## TASK DETAILS
Copy the lines below, please, starting with the one that contains "Where should I" and ending with the last. Pictures stay out.

## EXERCISE INPUTS
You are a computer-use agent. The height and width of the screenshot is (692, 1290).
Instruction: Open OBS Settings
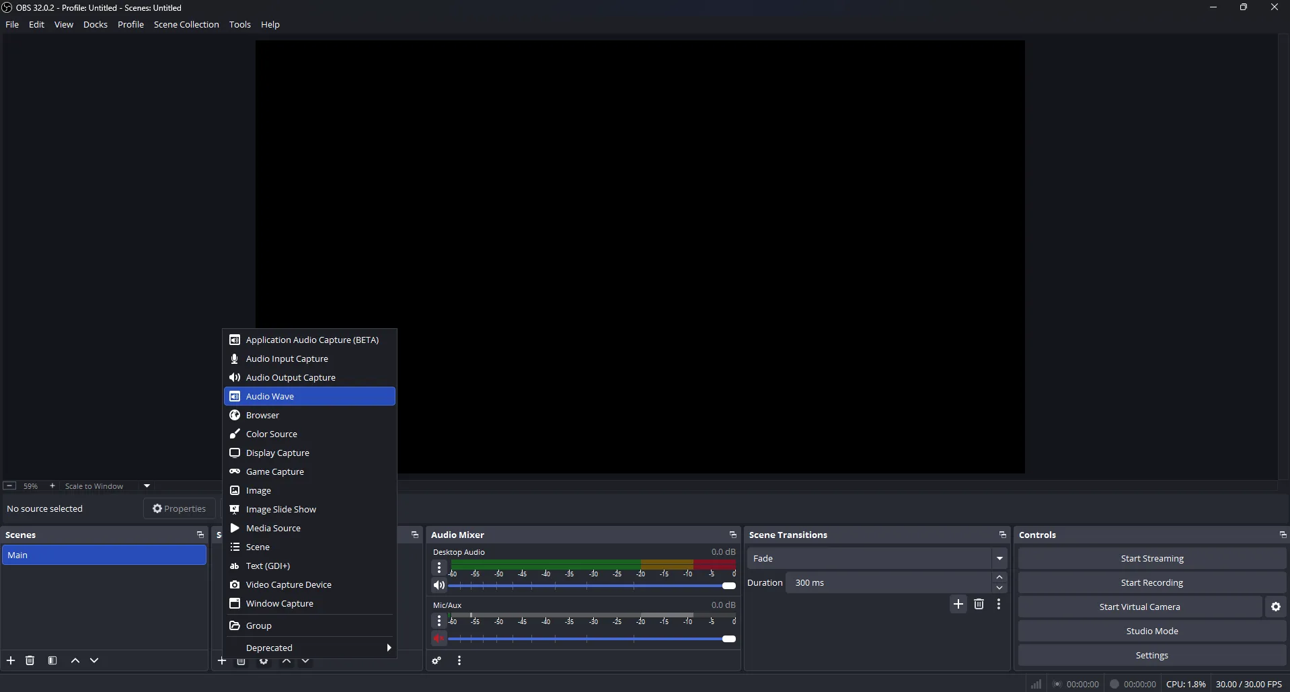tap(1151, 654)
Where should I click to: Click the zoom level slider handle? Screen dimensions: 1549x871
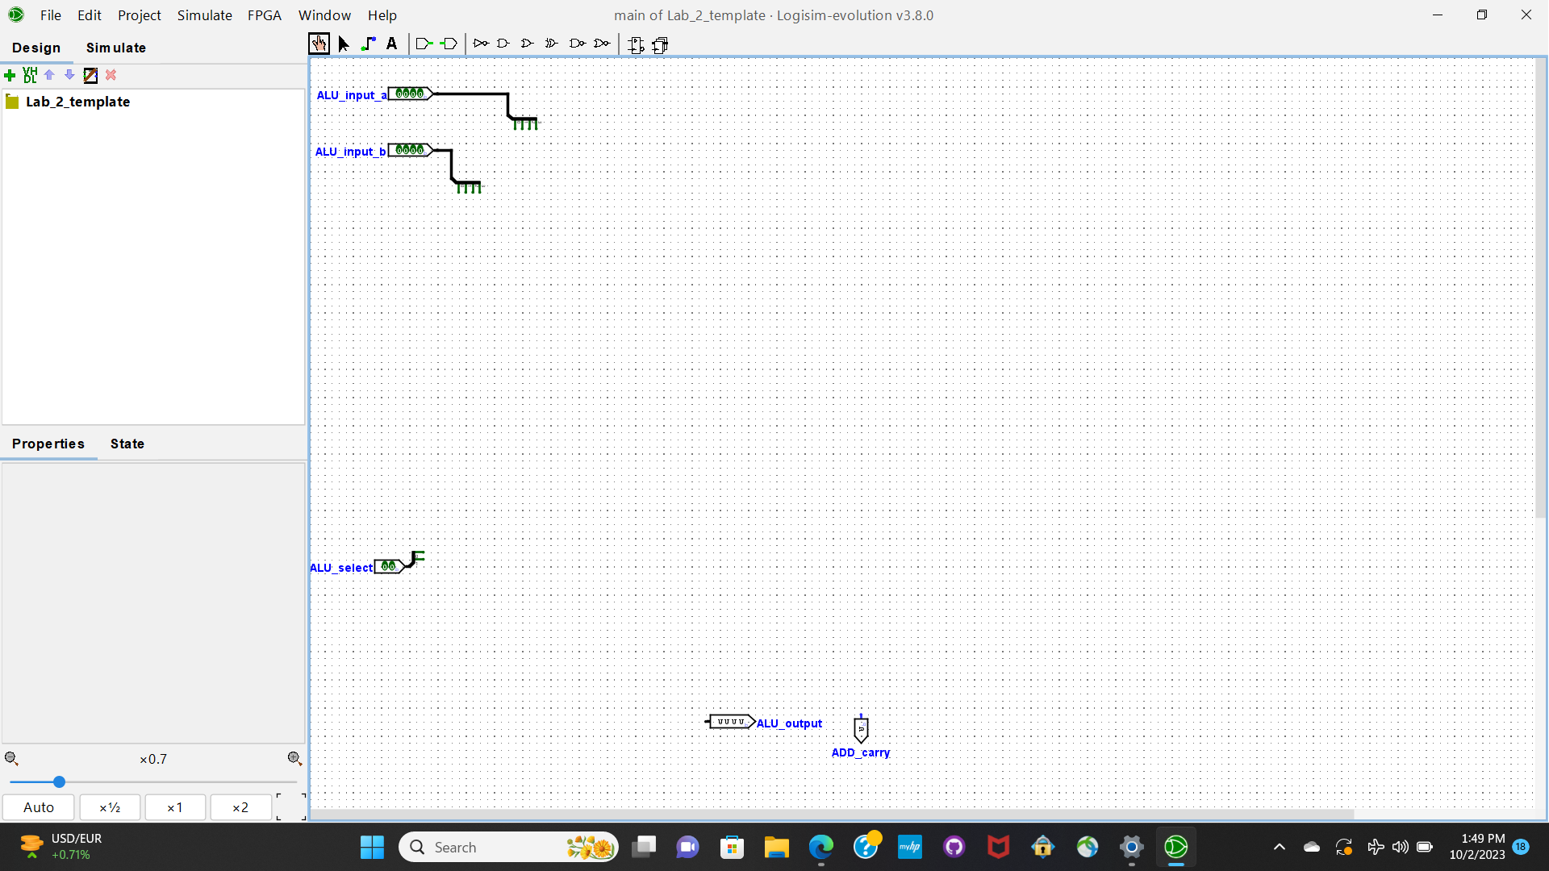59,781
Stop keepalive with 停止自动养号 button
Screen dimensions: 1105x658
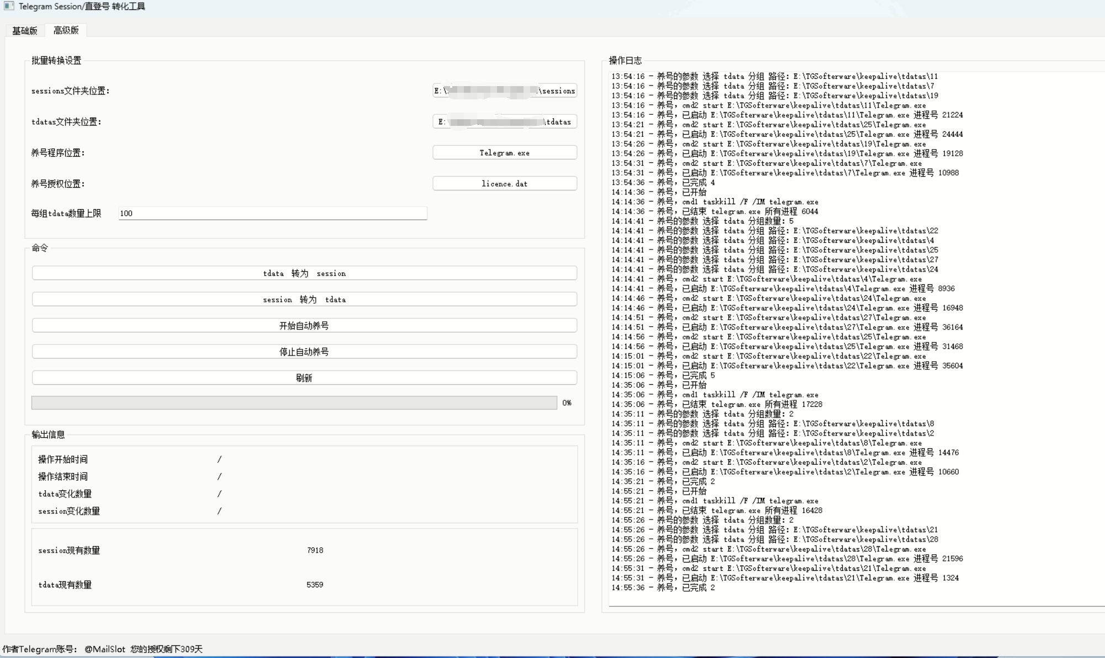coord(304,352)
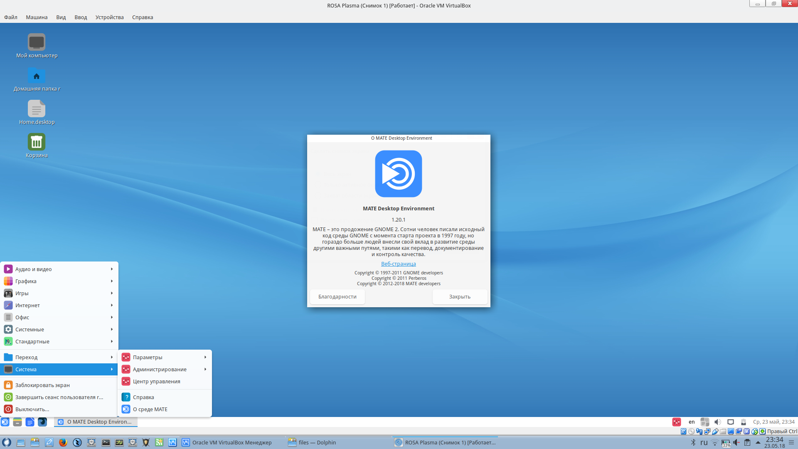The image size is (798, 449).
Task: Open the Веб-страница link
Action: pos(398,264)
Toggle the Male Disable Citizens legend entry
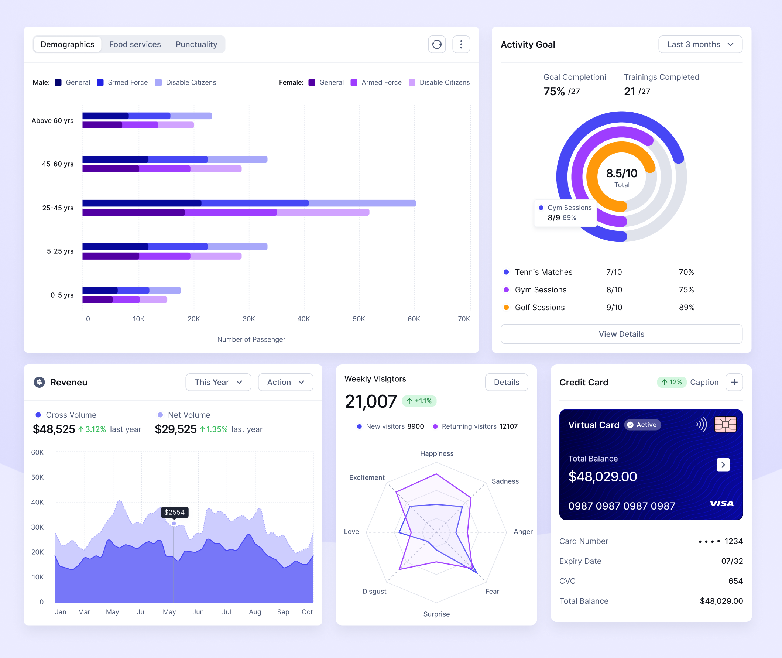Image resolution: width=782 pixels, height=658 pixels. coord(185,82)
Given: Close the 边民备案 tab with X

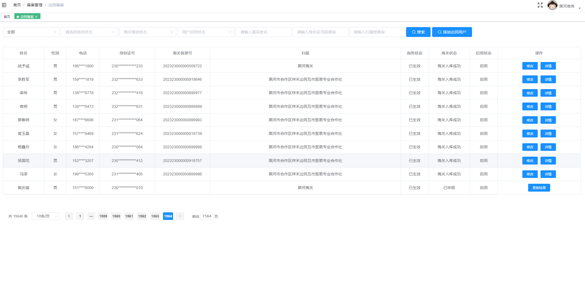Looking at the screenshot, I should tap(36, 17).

## RESPONSE AREA
Where should I click to: Click the zoom level slider handle? Screen dimensions: 1549x871
59,781
Stop keepalive with 停止自动养号 button
Screen dimensions: 1105x658
coord(304,352)
The image size is (798, 449).
Task: Open the Веб-страница link
Action: pos(398,264)
Toggle the Male Disable Citizens legend entry
Image resolution: width=782 pixels, height=658 pixels. coord(185,82)
Given: Close the 边民备案 tab with X

Looking at the screenshot, I should tap(36, 17).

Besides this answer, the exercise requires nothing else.